Proper photography for rhinoplasty

Proper photography and lighting is essential in the appropriate evaluation of a rhinoplasty patient.

The “selfie” photo

“Selfie” photos on a smart phone have caused an increase in consultations for facial plastic surgery procedures. Particularly, patient’s are seeking rhinoplasty, nose job, surgery because they are displeased with the appearance of their noses. A “selfie” photo is typically a close-range photo taken by the person themselves on their smart phone camera. People need to be cautioned about what they are seeing in the photo may not be the most accurate portrayal of the reality. Smart phone camera’s use wide angle lenses and either ambient lighting or a poor flash to capture photos. Wide angle lenses distort images by creating what is referred to as a “fish-eye” distortion making images appear wider than they are in reality. Dr. Bared cautions any patient who presents with the complaint of how their noses appear in photos either taken with a smart phone or a point-and-shoot camera as these both cause “fish-eye” distortion especially if taken within close ranges.

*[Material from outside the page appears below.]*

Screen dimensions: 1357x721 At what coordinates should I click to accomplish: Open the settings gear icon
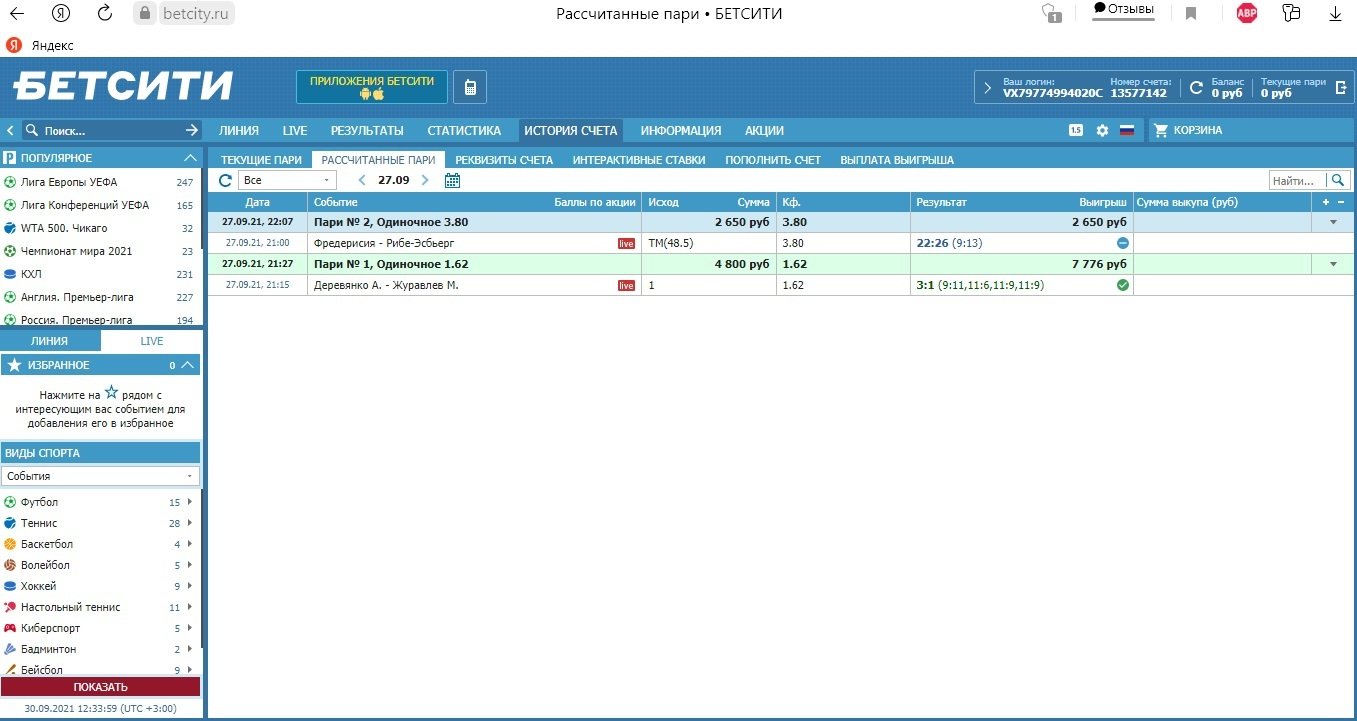1102,130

Proper photography and lighting

Proper photography and lighting is essential in the appropriate evaluation of a rhinoplasty patient. Ideally, photography limits distortion from the reality. To achieve the appropriate portrayal of the nose a high quality, macro lens should be utilized. Macro lenses have only one glass prism limiting the diffraction of light through the lens onto the digital image. They provide the most significant clarity in digital photography. The patient should be positioned in a standardized fashion and certain angles need to be evaluated. At a minimum, a frontal view, three-quarter view (from both sides), profile view (from both sides), and a base view should be taken. In the frontal view (view of patient directly facing the camera), the patient’s head should be level and parallel to the ground. The photo should be taken at eye level with the patient. The photo should be limited from the top of the head to the neck as this ensures a standardized distance. Lighting is essential. The goal of lighting is to limit the amount of shadowing on the nose. Shadows should not be cast on either side of the nose as this will distort the appearance of the nose. Ideally, a double light source flash is placed at 45 degree angles to the patient to limit shadowing. The profile views and three quarter views need to be taken from both sides of the nose as this with help reveal any inherent asymmetries to the nose. The profile views need to be standardized in that the patient should not have their head tilted up or down but rather just parallel to the ground. The photographer uses the anatomical landmarks of the lower part of the eye and the ear to ensure that proper head tilt. The base view is very important for the surgeon’s analysis of the nose. It reveals nostril asymmetry, deviations, and the shape of the tip. Dr. Bared performs all his own photography to ensure that it is properly performed. He utilizes an analysis of the photos to supplement his physical examination of the nose and develop the appropriate surgical plan.

Computer Imaging

Dr. Bared utilizes computer imaging as a means of communication with his patients. He finds that this is a helpful tool in showing the patient what their nose may look like as oppose to simply showing them before and after photos of other patients. Computer imaging is just that, however, imaging. It is not to be mistaken as a guarantee of the outcome. It is the best guess as to how the nose may appear after the normal swelling related to surgery has mostly subsided. Computer imaging is a computer program which allows for the ‘movement’ of a two-dimensional photo. It best conveys the profile view as this view is more apparent on a two-dimensional medium. In contrast, the frontal view changes are difficult to convey as the frontal view is a three-dimensional image portrayed on a two-dimensional photo. From the imaging, the patient is able to convey their goals and Dr. Bared is able to ascertain if these goals are realistic given the patient’s anatomy.